With a carefully calculated balance of pride and power projection, sobriety and restraint, Mr Jean-Claude Trichet, the governor of Banque de France, presented his plans for the institution's bicentennial celebrations yesterday.
Financial journalists were told to be in the baroque Galerie Doree "at 11:00 o'clock precisely". Several of the eight volumes recounting the history of the bank, the notes it has issued and its magnificent, gold leaf-dripping 17th and 18th century headquarters were on display.
Mr Trichet recounted the bank's founding by First Consul Napoleon Bonaparte on January 18th 1800, with the purpose of rescuing the French economy from revolutionary era recession. Mr Trichet held up a parchment signed by the great Frenchman himself, exhorting the new central bank "to fill itself with its power".
At least three times in the past two centuries, the French, left and right, had together reconfirmed their trust in the Banque de France, Mr Trichet boasted. He called the legal independence of the central bank in 1993 an event of "absolutely essential" importance - not mentioning that it coincided with his own arrival there.
The best metaphor for the 11 euro zone central banks and the European Central Bank in Frankfurt was a team of 12 athletes, Mr Trichet said. "This team plays together. We function well as a team . . ." No one - especially Mr Trichet - has forgotten that he is the permanent coach in waiting. When I asked whether he still believes he will take over Mr Wim Duisenberg's job in 2002, the French central bank governor replied in English, "No comment, no comment." A Franco-German confrontation over the central bank presidency still simmers, with the French claiming they have a deal for a mid-mandate switch-over, and the Germans denying any such understanding.
Meanwhile, the bicentennial will provide Mr Trichet with a showcase for his bank governor's talents. The celebration will begin en famille next January 18th, with receptions for staff at Banque de France headquarters and its 211 branches. A three-day historical colloquium, to be attended by 300 French and foreign banking historians, will examine "the historic construction of monetary identity in Europe from the 18th through the 20th centuries". A later exhibition of bank notes at the Carnavalet Museum may make some Frenchmen sad, for the French bank note - first printed in colour in 1862 - is doomed to extinction when the euro becomes the only legal currency in 2002. There will be a European bankers' sporting competition in La Rochelle, and six international meetings will be held in Paris to honour the Banque de France.

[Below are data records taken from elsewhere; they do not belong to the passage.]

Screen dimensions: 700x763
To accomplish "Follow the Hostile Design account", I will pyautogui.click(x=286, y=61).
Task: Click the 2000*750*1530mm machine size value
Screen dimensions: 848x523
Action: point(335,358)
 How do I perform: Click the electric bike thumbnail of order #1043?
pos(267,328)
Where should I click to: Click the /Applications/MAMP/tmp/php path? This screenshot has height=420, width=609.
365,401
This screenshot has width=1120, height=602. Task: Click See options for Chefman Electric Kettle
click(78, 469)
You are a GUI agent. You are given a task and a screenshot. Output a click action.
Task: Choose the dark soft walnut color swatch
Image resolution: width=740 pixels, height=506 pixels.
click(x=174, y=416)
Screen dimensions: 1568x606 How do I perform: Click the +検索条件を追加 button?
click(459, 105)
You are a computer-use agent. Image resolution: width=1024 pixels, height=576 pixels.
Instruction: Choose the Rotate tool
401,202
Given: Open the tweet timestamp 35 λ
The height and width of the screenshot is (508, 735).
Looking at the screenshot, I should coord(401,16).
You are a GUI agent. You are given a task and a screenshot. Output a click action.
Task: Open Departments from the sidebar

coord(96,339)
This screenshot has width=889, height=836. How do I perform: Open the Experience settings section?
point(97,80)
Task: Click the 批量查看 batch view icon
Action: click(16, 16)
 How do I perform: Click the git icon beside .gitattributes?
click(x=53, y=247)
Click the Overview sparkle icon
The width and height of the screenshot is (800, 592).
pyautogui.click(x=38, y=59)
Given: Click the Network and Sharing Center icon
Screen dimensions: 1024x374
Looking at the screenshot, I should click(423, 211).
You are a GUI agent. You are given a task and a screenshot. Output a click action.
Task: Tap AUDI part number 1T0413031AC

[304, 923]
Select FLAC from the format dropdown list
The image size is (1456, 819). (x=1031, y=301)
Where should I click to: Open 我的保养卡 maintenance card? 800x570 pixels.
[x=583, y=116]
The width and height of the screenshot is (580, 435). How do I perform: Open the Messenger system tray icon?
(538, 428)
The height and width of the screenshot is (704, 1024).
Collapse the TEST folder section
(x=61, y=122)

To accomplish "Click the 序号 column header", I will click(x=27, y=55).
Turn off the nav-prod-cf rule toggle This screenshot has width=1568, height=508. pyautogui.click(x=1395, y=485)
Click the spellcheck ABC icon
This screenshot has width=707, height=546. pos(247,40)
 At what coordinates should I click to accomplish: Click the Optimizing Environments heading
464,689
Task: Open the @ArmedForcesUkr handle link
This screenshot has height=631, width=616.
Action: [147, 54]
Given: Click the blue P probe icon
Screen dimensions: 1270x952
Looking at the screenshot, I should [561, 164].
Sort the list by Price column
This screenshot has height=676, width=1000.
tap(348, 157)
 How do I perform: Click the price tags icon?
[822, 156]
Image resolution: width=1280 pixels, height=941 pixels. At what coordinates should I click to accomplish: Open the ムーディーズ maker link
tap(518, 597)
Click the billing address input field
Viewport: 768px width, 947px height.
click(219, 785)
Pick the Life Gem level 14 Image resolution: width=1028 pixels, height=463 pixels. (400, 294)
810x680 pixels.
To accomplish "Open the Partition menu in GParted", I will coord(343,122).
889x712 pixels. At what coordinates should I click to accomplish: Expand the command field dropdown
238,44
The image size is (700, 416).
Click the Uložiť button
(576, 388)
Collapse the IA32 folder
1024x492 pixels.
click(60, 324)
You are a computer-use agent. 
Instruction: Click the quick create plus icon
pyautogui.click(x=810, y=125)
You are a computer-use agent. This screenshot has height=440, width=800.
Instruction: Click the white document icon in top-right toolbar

But the high point of the celebrations will be the "solemn session" on May 29th 2000, to which the governors of Europe's and the world's central banks have been invited. Recent celebrations by the Portuguese and Italian central banks (both younger than the Banque de France) and the 300th anniversary of the Bank of England were well attended. Does this mean that Mr Duisenberg will be present? "Of course. He will be in the very front row! He is at home here!" Mr Trichet exulted.
But will Mr Duisenberg attend Mr Trichet's monetary colloquium the following day? In view of their competition to be Europe's top banker, the choice of title seems provocative: "Independence and responsibility: the evolution of the central banker's job" in which a scheduled sub-theme is to be "the European Monetary Institute - European Central Bank: a ready-made central bank".